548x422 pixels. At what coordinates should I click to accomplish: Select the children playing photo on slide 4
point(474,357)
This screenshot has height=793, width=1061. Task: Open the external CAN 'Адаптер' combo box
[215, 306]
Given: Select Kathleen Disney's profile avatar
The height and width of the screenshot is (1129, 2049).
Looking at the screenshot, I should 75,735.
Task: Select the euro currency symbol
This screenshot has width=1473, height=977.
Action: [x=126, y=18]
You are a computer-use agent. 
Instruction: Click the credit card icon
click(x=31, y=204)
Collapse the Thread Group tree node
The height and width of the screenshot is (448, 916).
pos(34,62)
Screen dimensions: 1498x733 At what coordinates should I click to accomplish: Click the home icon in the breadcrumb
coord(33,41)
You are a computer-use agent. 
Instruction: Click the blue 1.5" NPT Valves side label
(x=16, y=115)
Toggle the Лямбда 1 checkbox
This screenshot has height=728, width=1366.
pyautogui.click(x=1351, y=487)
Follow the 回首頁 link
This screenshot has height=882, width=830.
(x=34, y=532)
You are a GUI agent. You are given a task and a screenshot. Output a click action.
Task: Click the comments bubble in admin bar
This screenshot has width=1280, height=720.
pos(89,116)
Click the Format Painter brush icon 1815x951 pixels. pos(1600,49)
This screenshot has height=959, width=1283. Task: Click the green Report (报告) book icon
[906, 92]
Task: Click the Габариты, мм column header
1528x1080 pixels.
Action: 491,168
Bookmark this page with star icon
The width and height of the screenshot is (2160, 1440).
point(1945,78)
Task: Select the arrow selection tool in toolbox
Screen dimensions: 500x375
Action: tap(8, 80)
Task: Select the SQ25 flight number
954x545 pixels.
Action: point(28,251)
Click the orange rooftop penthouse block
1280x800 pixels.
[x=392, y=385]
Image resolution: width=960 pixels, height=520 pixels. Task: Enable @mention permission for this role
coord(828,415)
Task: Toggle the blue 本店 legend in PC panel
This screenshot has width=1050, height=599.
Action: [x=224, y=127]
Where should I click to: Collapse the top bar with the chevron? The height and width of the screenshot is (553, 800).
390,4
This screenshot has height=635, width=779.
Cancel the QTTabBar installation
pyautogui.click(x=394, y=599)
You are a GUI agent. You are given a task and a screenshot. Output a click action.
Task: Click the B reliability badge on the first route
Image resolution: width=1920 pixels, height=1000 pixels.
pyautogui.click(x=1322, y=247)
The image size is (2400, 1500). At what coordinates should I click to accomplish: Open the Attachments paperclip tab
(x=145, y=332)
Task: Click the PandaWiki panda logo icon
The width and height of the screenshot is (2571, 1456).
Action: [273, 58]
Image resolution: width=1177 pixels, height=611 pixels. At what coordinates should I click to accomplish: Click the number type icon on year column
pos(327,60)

______________________________

» Direction: Turn the data above into a Markdown table with two columns, Row and Line. Give each line its own numbered row and leave out any blank lines.

» Response:
| Row | Line |
|---|---|
| 1 | 548x422 pixels. At what coordinates should I click to accomplish: Select the children playing photo on slide 4 |
| 2 | point(474,357) |
| 3 | This screenshot has height=793, width=1061. Task: Open the external CAN 'Адаптер' combo box |
| 4 | [215, 306] |
| 5 | Given: Select Kathleen Disney's profile avatar |
| 6 | The height and width of the screenshot is (1129, 2049). |
| 7 | Looking at the screenshot, I should 75,735. |
| 8 | Task: Select the euro currency symbol |
| 9 | This screenshot has width=1473, height=977. |
| 10 | Action: [x=126, y=18] |
| 11 | You are a computer-use agent.  |
| 12 | Instruction: Click the credit card icon |
| 13 | click(x=31, y=204) |
| 14 | Collapse the Thread Group tree node |
| 15 | The height and width of the screenshot is (448, 916). |
| 16 | pos(34,62) |
| 17 | Screen dimensions: 1498x733 At what coordinates should I click to accomplish: Click the home icon in the breadcrumb |
| 18 | coord(33,41) |
| 19 | You are a computer-use agent.  |
| 20 | Instruction: Click the blue 1.5" NPT Valves side label |
| 21 | (x=16, y=115) |
| 22 | Toggle the Лямбда 1 checkbox |
| 23 | This screenshot has height=728, width=1366. |
| 24 | pyautogui.click(x=1351, y=487) |
| 25 | Follow the 回首頁 link |
| 26 | This screenshot has height=882, width=830. |
| 27 | (x=34, y=532) |
| 28 | You are a GUI agent. You are given a task and a screenshot. Output a click action. |
| 29 | Task: Click the comments bubble in admin bar |
| 30 | This screenshot has width=1280, height=720. |
| 31 | pos(89,116) |
| 32 | Click the Format Painter brush icon 1815x951 pixels. pos(1600,49) |
| 33 | This screenshot has height=959, width=1283. Task: Click the green Report (报告) book icon |
| 34 | [906, 92] |
| 35 | Task: Click the Габариты, мм column header |
| 36 | 1528x1080 pixels. |
| 37 | Action: 491,168 |
| 38 | Bookmark this page with star icon |
| 39 | The width and height of the screenshot is (2160, 1440). |
| 40 | point(1945,78) |
| 41 | Task: Select the arrow selection tool in toolbox |
| 42 | Screen dimensions: 500x375 |
| 43 | Action: tap(8, 80) |
| 44 | Task: Select the SQ25 flight number |
| 45 | 954x545 pixels. |
| 46 | Action: point(28,251) |
| 47 | Click the orange rooftop penthouse block |
| 48 | 1280x800 pixels. |
| 49 | [x=392, y=385] |
| 50 | Image resolution: width=960 pixels, height=520 pixels. Task: Enable @mention permission for this role |
| 51 | coord(828,415) |
| 52 | Task: Toggle the blue 本店 legend in PC panel |
| 53 | This screenshot has width=1050, height=599. |
| 54 | Action: [x=224, y=127] |
| 55 | Where should I click to: Collapse the top bar with the chevron? The height and width of the screenshot is (553, 800). |
| 56 | 390,4 |
| 57 | This screenshot has height=635, width=779. |
| 58 | Cancel the QTTabBar installation |
| 59 | pyautogui.click(x=394, y=599) |
| 60 | You are a GUI agent. You are given a task and a screenshot. Output a click action. |
| 61 | Task: Click the B reliability badge on the first route |
| 62 | Image resolution: width=1920 pixels, height=1000 pixels. |
| 63 | pyautogui.click(x=1322, y=247) |
| 64 | The image size is (2400, 1500). At what coordinates should I click to accomplish: Open the Attachments paperclip tab |
| 65 | (x=145, y=332) |
| 66 | Task: Click the PandaWiki panda logo icon |
| 67 | The width and height of the screenshot is (2571, 1456). |
| 68 | Action: [273, 58] |
| 69 | Image resolution: width=1177 pixels, height=611 pixels. At what coordinates should I click to accomplish: Click the number type icon on year column |
| 70 | pos(327,60) |